▶ [EXERCISE DETAILS] Please print every record exactly as it stands, leaving out the pictures.

Dataset entries
# # # #
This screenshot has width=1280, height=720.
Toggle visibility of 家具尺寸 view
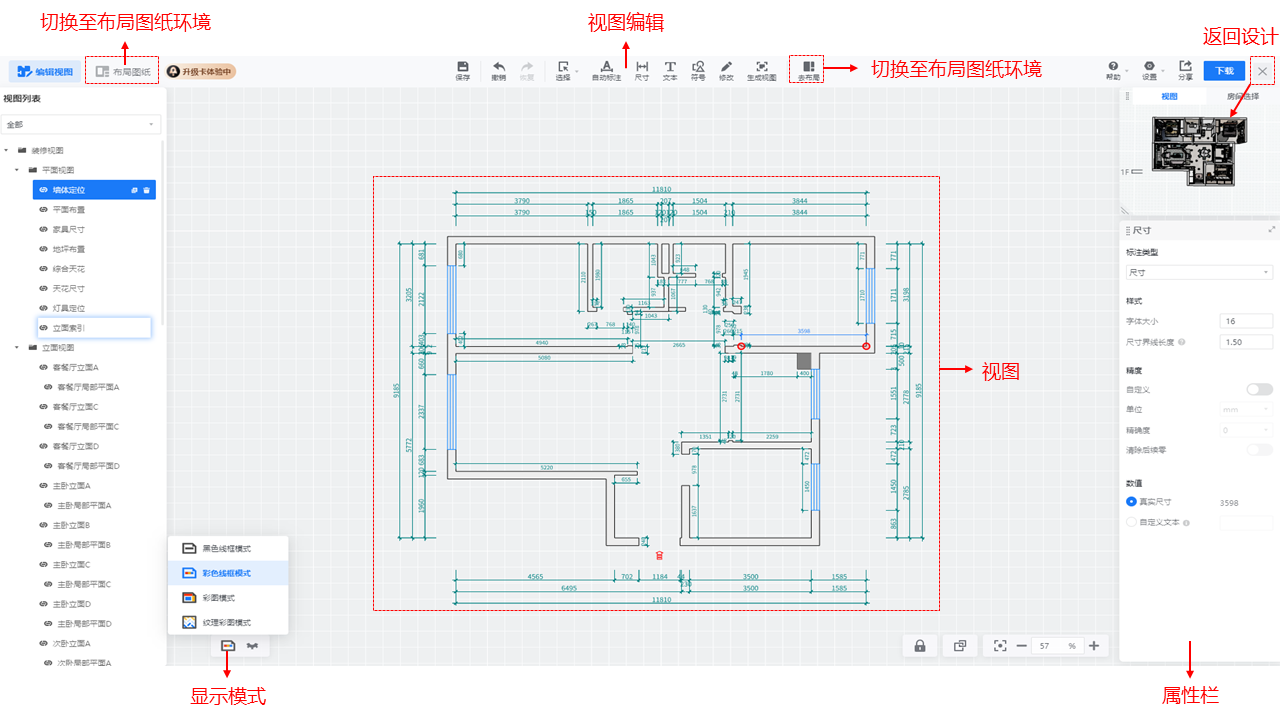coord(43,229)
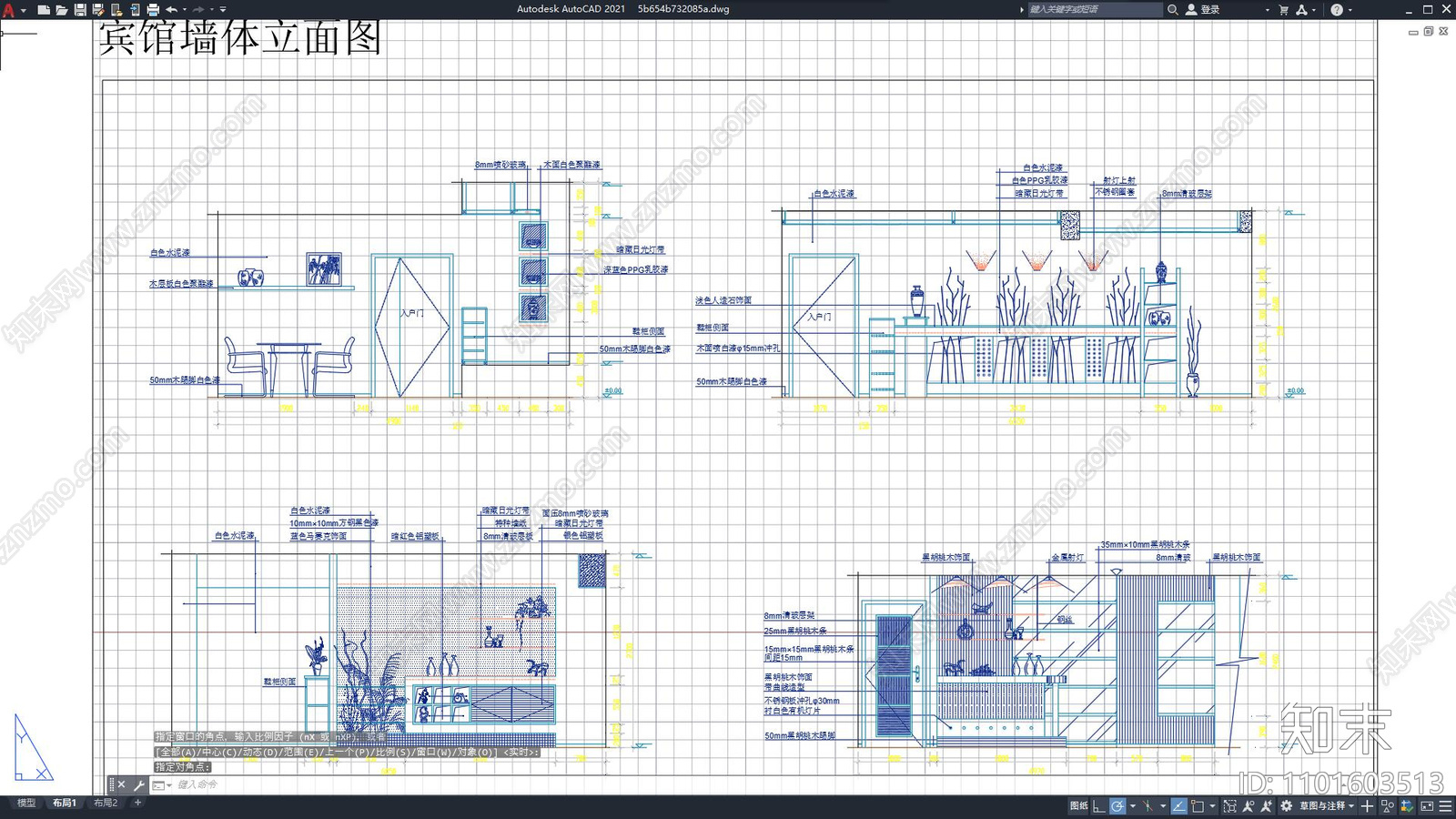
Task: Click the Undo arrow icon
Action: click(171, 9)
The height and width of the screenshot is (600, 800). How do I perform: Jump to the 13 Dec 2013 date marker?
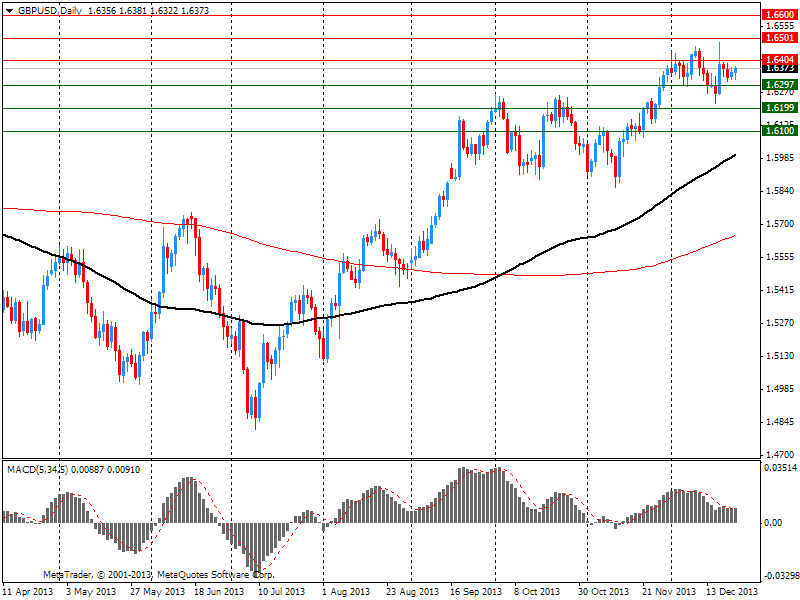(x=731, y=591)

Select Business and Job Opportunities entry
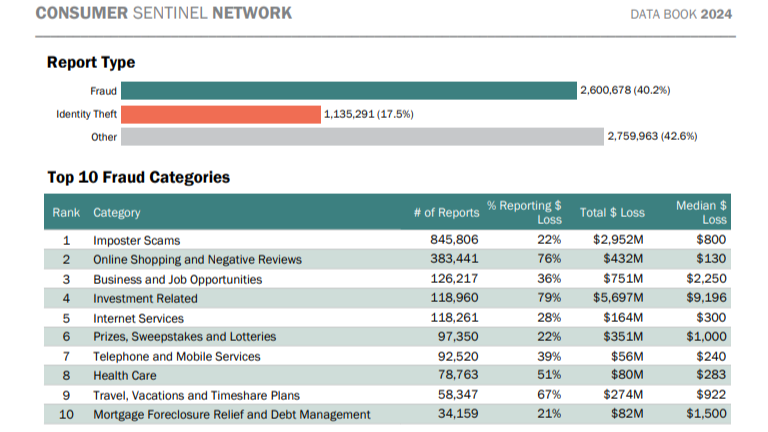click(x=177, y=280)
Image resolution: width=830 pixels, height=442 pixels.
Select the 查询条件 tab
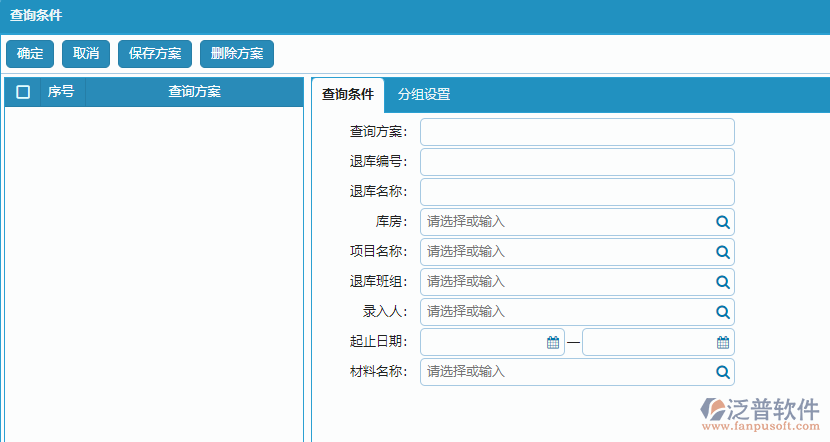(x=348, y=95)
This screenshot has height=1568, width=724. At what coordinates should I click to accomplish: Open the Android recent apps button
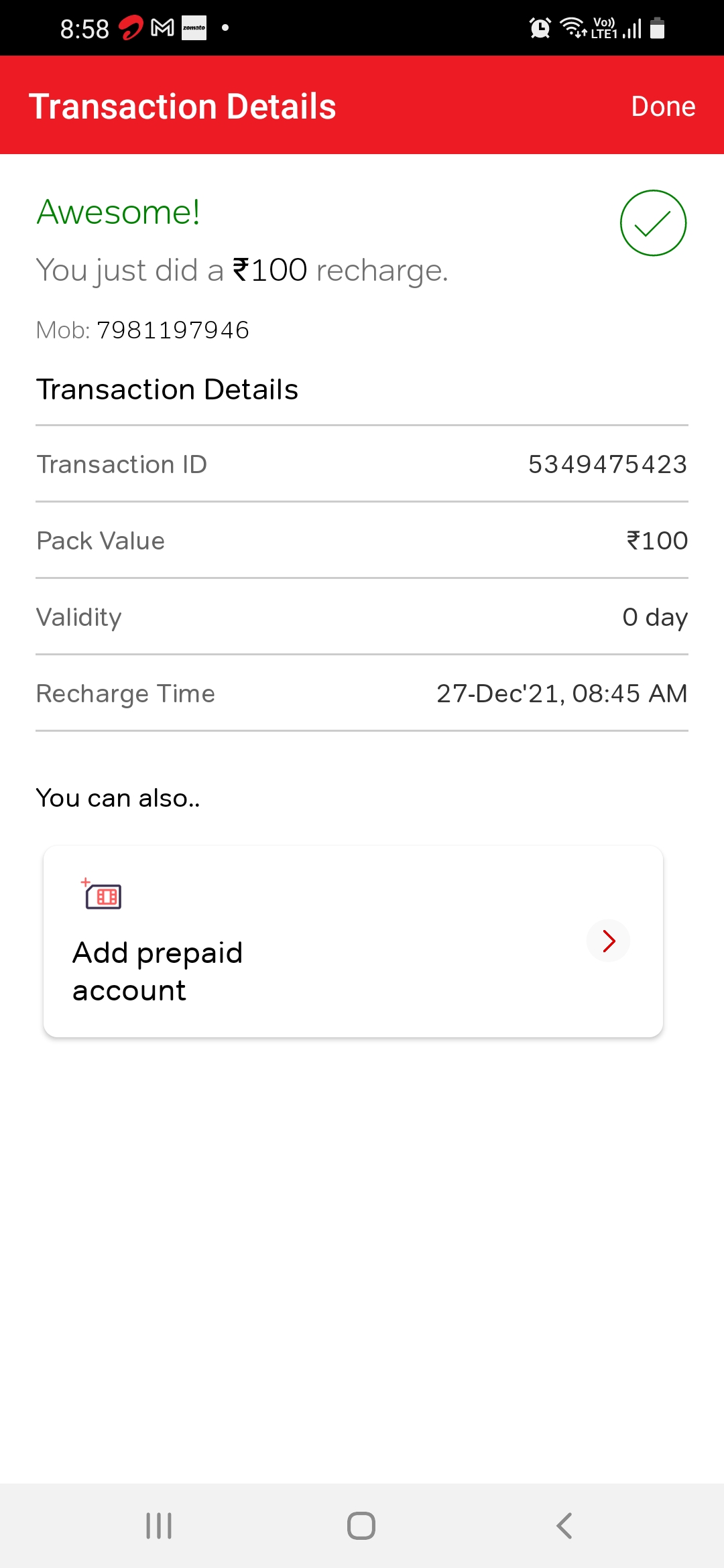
# # # #
▶ [OUTPUT OF THE TASK]
This screenshot has width=1280, height=720.
Toggle visibility of 家具尺寸 view
coord(43,229)
Task: Click the Undo arrow icon
Action: click(171, 9)
The height and width of the screenshot is (600, 800). How do I perform: Jump to the 13 Dec 2013 date marker?
(x=731, y=591)

Select Business and Job Opportunities entry
click(x=177, y=280)
Image resolution: width=830 pixels, height=442 pixels.
Select the 查询条件 tab
(x=348, y=95)
This screenshot has height=1568, width=724. At what coordinates should I click to accomplish: Open the Android recent apps button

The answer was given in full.